Materials provided ▸
* START *

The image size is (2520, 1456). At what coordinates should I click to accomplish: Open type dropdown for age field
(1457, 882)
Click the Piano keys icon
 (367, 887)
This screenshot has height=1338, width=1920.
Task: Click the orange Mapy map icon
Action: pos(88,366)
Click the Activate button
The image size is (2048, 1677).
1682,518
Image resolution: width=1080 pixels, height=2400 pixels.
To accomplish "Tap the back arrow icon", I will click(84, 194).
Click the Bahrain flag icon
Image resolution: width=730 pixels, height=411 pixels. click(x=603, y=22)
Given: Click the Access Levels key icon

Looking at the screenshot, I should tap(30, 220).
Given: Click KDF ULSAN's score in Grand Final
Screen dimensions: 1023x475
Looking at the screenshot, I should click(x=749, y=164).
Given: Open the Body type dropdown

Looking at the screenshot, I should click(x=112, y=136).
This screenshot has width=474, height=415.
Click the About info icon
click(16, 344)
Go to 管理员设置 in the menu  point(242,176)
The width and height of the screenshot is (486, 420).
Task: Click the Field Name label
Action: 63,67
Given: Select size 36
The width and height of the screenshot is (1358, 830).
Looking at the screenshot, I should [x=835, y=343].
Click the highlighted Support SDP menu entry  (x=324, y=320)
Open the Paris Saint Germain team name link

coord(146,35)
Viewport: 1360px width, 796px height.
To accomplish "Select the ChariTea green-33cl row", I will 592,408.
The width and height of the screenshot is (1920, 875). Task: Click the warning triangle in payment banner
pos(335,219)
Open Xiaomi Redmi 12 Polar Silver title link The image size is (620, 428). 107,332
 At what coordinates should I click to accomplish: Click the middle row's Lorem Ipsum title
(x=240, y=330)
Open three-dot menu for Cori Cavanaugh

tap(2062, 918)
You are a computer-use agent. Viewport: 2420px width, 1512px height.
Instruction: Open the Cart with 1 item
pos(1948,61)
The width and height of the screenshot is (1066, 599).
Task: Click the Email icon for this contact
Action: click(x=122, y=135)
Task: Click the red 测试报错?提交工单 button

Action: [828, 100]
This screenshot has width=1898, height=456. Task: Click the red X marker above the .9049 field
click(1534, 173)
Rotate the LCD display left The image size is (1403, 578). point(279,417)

* END *

Exercise directions ▸
Copy all of the records above word for word, keeping every line in its original order.

Solution for this task ▸
The image size is (2520, 1456). At what coordinates should I click to accomplish: Open type dropdown for age field
(1457, 882)
Click the Piano keys icon
 (367, 887)
This screenshot has height=1338, width=1920.
Task: Click the orange Mapy map icon
Action: pos(88,366)
Click the Activate button
The image size is (2048, 1677).
1682,518
Image resolution: width=1080 pixels, height=2400 pixels.
To accomplish "Tap the back arrow icon", I will click(84, 194).
Click the Bahrain flag icon
Image resolution: width=730 pixels, height=411 pixels. click(x=603, y=22)
Given: Click the Access Levels key icon

Looking at the screenshot, I should tap(30, 220).
Given: Click KDF ULSAN's score in Grand Final
Screen dimensions: 1023x475
Looking at the screenshot, I should click(x=749, y=164).
Given: Open the Body type dropdown

Looking at the screenshot, I should click(x=112, y=136).
This screenshot has width=474, height=415.
Click the About info icon
click(16, 344)
Go to 管理员设置 in the menu  point(242,176)
The width and height of the screenshot is (486, 420).
Task: Click the Field Name label
Action: 63,67
Given: Select size 36
The width and height of the screenshot is (1358, 830).
Looking at the screenshot, I should [x=835, y=343].
Click the highlighted Support SDP menu entry  (x=324, y=320)
Open the Paris Saint Germain team name link

coord(146,35)
Viewport: 1360px width, 796px height.
To accomplish "Select the ChariTea green-33cl row", I will 592,408.
The width and height of the screenshot is (1920, 875). Task: Click the warning triangle in payment banner
pos(335,219)
Open Xiaomi Redmi 12 Polar Silver title link The image size is (620, 428). 107,332
 At what coordinates should I click to accomplish: Click the middle row's Lorem Ipsum title
(x=240, y=330)
Open three-dot menu for Cori Cavanaugh

tap(2062, 918)
You are a computer-use agent. Viewport: 2420px width, 1512px height.
Instruction: Open the Cart with 1 item
pos(1948,61)
The width and height of the screenshot is (1066, 599).
Task: Click the Email icon for this contact
Action: click(x=122, y=135)
Task: Click the red 测试报错?提交工单 button

Action: [828, 100]
This screenshot has width=1898, height=456. Task: Click the red X marker above the .9049 field
click(1534, 173)
Rotate the LCD display left The image size is (1403, 578). point(279,417)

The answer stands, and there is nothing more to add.